Carl Jung on Intimate Relationships
"Where love rules, there is no will to power, and where power predominates, love is lacking. The one is a shadow of the other."
Paradoxically, individuation - embracing all of that which we are - cannot be achieved merely on your own. It takes two to tango.
Despite the pursuit of individuation being a pursuit to detach oneself from the collective, one cannot afford to cast aside the input of ‘another’ in this pursuit. Individuation, in a strange sense, requires input from the group.
In order to unify the opposites in your personality, you will need the opinions of others. The judgments of others offer you an opportunity to straighten yourself out.
And the potential for such harsh judgment reaches its peak in an intimate relationship. Your partner can love you, hate you, leave you. The idea is that by living with an intimate other, this can tell you things about yourself that would have been impossible for you to know without this experience. In all of us, there is an aspect of personalities that cannot be fully actualised unless we are in an intimate relationship.
Your commitment is connected to your ego. When he/she doesn’t text back, doesn’t call you back, you find yourself thinking things “come out of nowhere”. That’s the undiscovered self. The unconscious.
The trials and tribulations of a relationship like this bring out the best and worse in us. Therefore, the longer we spend in a close relationship with another, the more we get to know ourselves on a deeper level.
Jung:
“The unrelated human being lacks wholeness, for he can achieve wholeness only through the soul, and the soul cannot exist without its other side, which is always found in ‘You’.”
Our psyche cannot exist without those around us. And in order for our psyche to aid instead of impede us in our relationships, we need to be willing to integrate the traits that we don’t like.
And where do we find the traits that we don’t like?
In our projections onto others. In our projections onto our intimate relationships. Instead of detaching ourselves from these projections, we should assess them, attempt to understand them, and inculcate them as a part of our own personalities.
Jung:
“Wholeness is a combination of I and You, and these show themselves to be parts of a transcendent unity…. I do not of course, mean the synthesis of two individuals, but the conscious union of the ego with everything that has been projected into the ‘You.’ Hence wholeness is the product of an intrapsychic process which depends essentially on the relation of one individual to another.

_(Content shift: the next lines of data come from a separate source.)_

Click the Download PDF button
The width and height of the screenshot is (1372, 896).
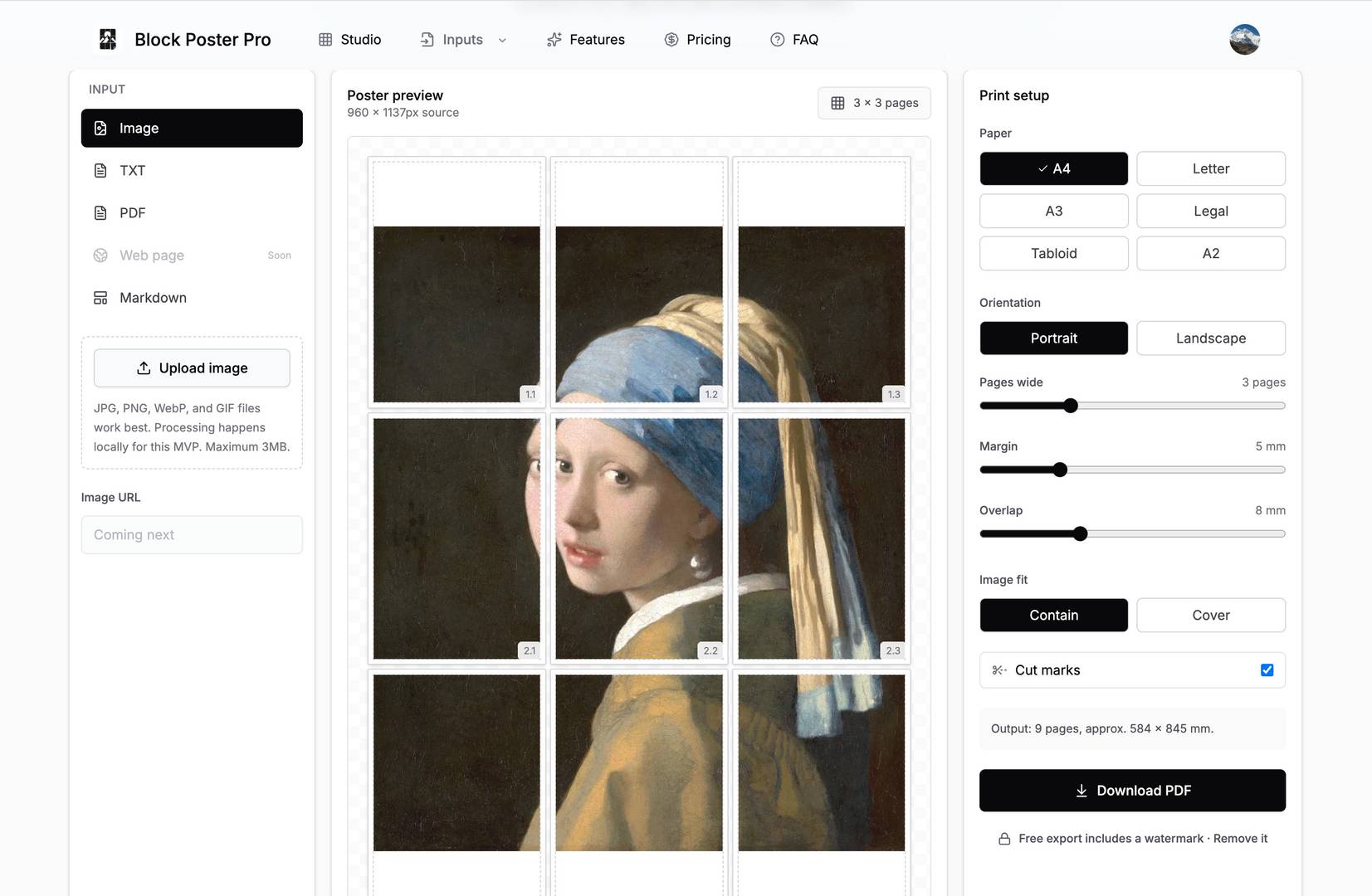[1132, 790]
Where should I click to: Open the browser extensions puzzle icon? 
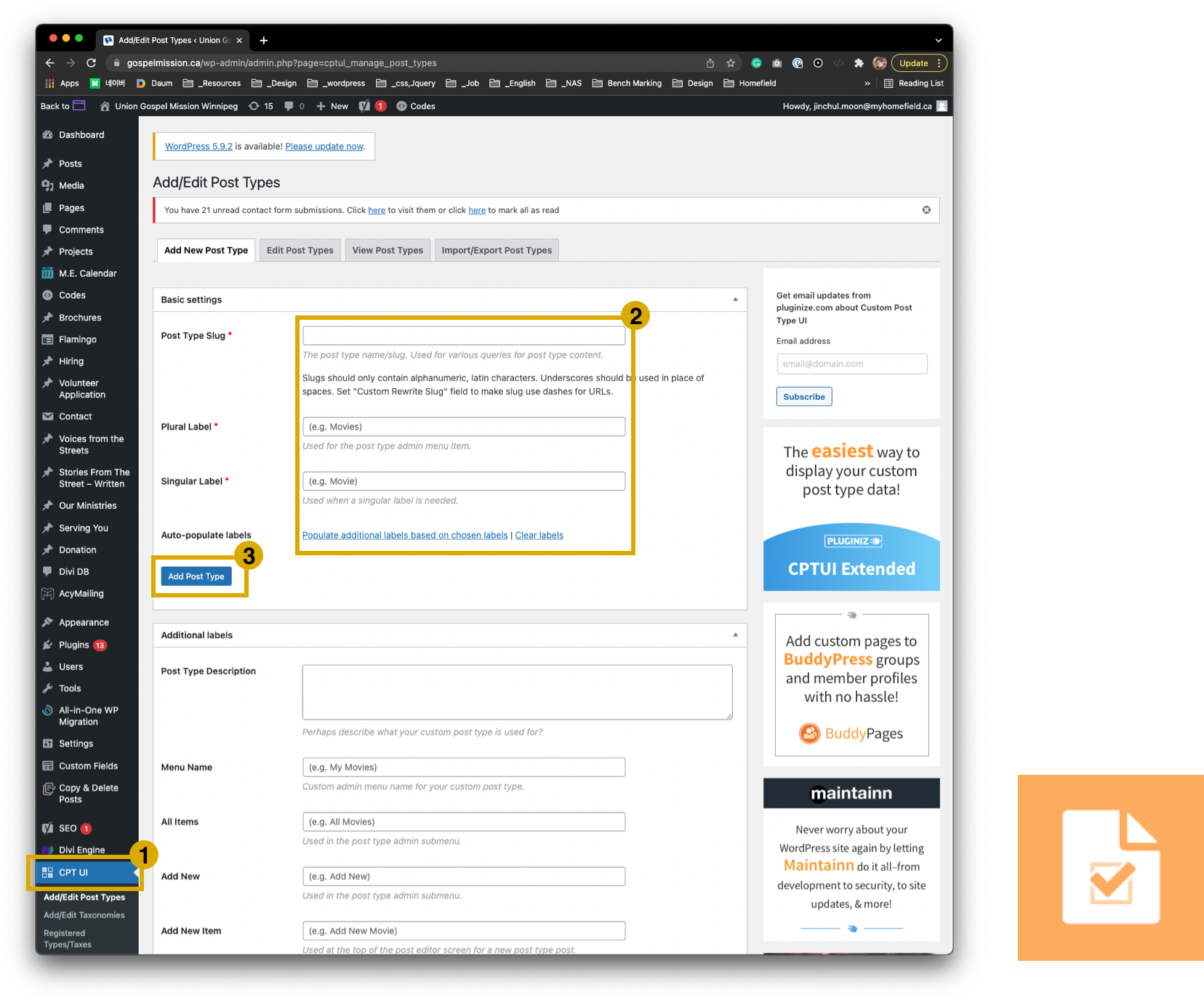click(x=859, y=63)
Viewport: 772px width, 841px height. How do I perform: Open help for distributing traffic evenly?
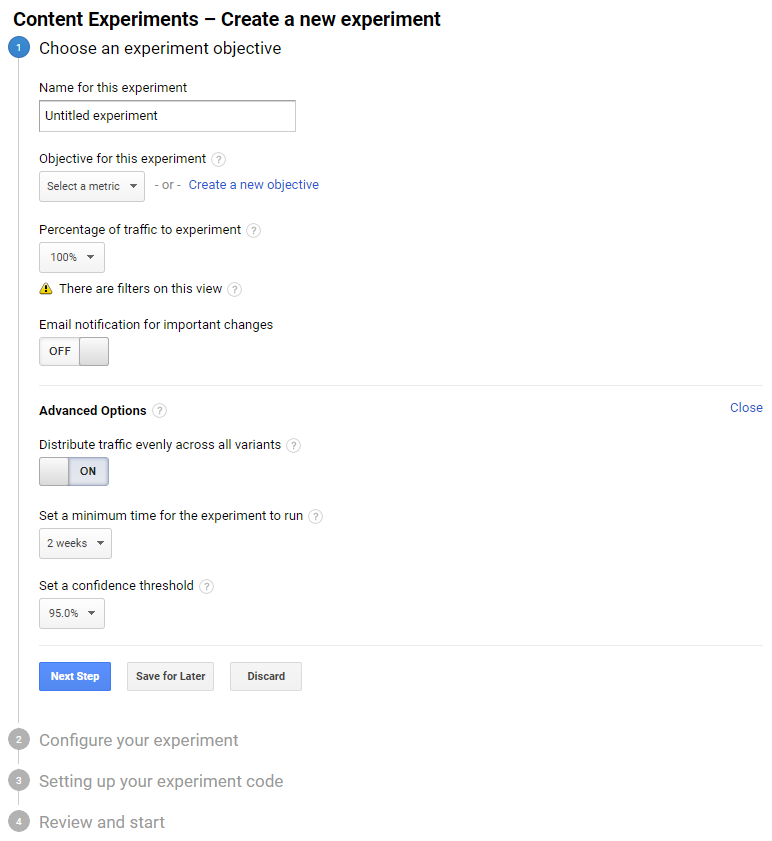(293, 445)
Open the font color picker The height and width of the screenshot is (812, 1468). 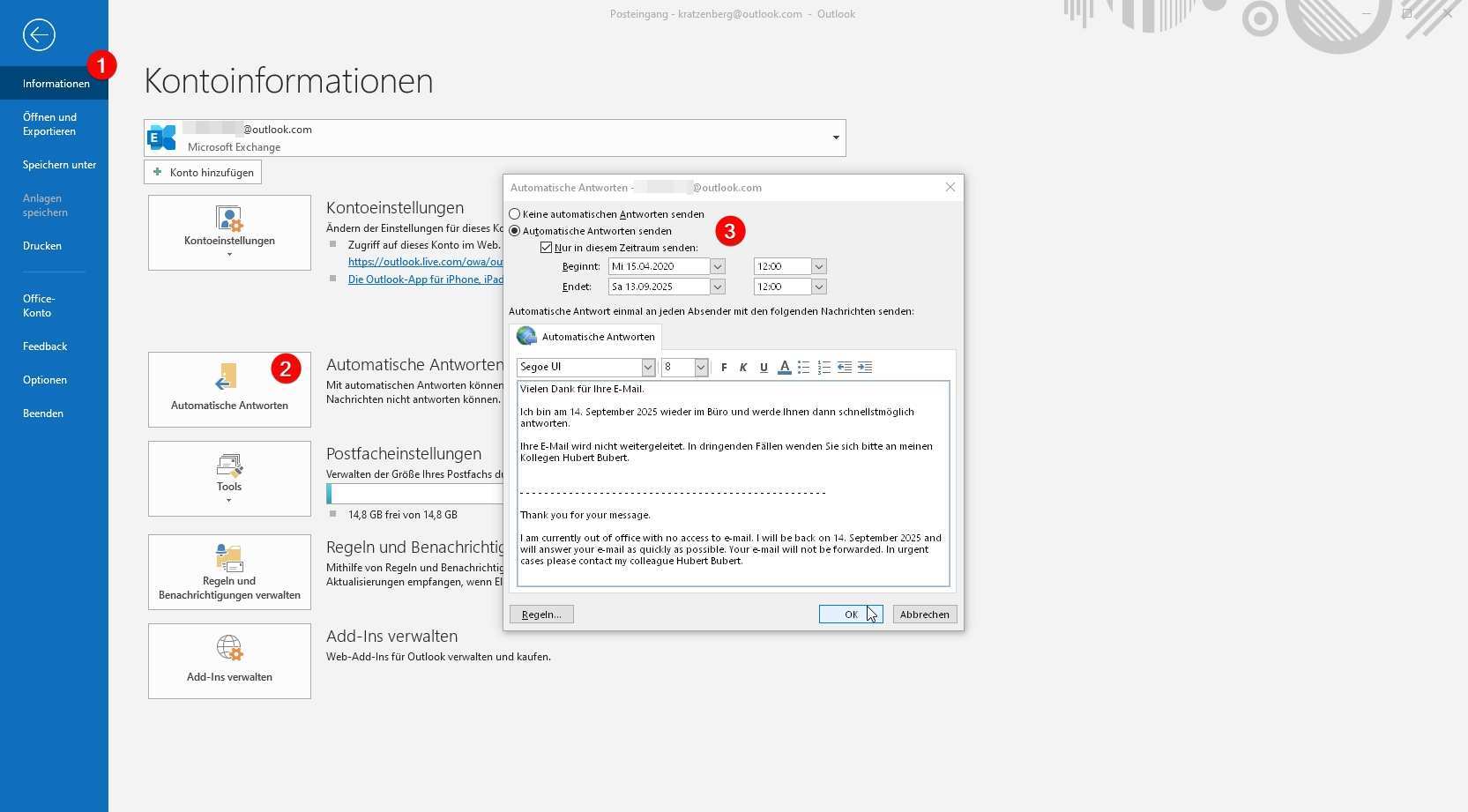click(784, 368)
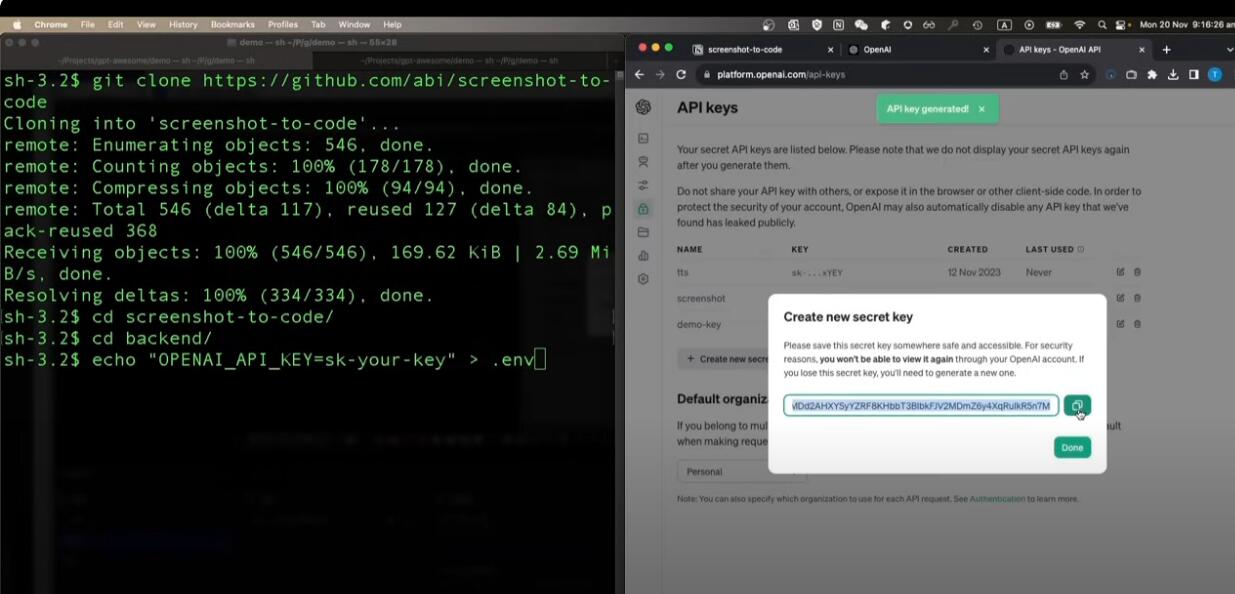Open the Authentication link
The image size is (1235, 594).
click(997, 499)
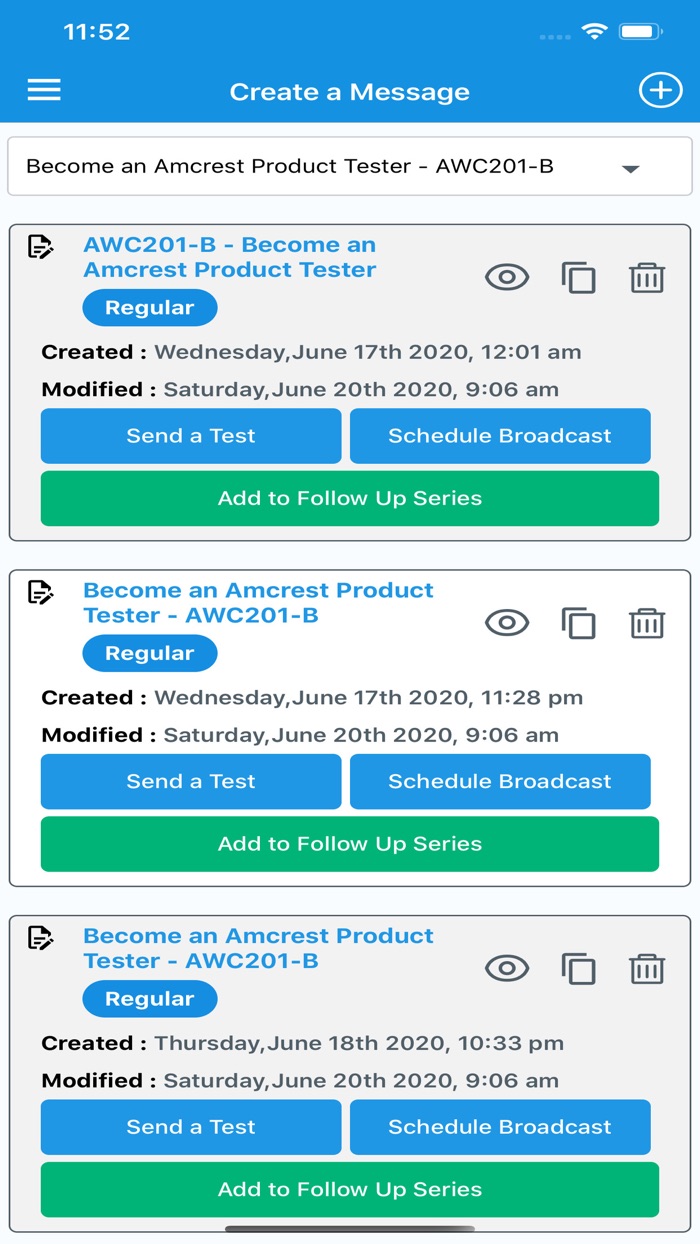Delete the AWC201-B first message via trash icon
Viewport: 700px width, 1244px height.
647,277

The relationships to yourself, the Self, and another individual are the heart of individuation. Couples relationships are a particularly fertile ground for individuating as your most deeply rooted, personal needs and vulnerabilities are experienced. Your willingness to engage the intertwining worlds of inner and outer relationships simultaneously is the key for fully embodying your essence. Relationships are essential to individuation.”